- Opening Delimiter -

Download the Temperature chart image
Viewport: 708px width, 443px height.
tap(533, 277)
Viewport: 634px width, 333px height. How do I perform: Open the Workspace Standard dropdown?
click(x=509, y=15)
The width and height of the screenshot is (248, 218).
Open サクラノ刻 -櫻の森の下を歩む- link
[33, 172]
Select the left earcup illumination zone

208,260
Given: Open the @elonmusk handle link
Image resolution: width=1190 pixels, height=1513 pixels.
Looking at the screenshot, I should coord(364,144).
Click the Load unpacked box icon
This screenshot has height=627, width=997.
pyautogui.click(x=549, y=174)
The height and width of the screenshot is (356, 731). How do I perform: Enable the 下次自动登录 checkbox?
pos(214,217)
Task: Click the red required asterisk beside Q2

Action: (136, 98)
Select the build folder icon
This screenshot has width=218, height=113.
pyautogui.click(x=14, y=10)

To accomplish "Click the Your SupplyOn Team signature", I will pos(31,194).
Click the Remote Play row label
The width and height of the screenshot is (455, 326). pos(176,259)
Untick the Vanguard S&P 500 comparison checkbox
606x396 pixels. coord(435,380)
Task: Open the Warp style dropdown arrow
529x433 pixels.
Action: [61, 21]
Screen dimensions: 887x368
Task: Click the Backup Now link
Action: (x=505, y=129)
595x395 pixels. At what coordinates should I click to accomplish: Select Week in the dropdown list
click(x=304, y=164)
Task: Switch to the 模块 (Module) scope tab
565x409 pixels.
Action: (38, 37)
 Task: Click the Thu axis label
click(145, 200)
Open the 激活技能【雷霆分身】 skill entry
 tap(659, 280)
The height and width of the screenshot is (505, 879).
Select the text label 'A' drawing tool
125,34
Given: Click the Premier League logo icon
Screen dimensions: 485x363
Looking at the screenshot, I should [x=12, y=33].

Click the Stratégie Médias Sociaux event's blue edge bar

- Closing Delimiter -

Note how many lines in the material contain the string "Given", and give that number alone.

2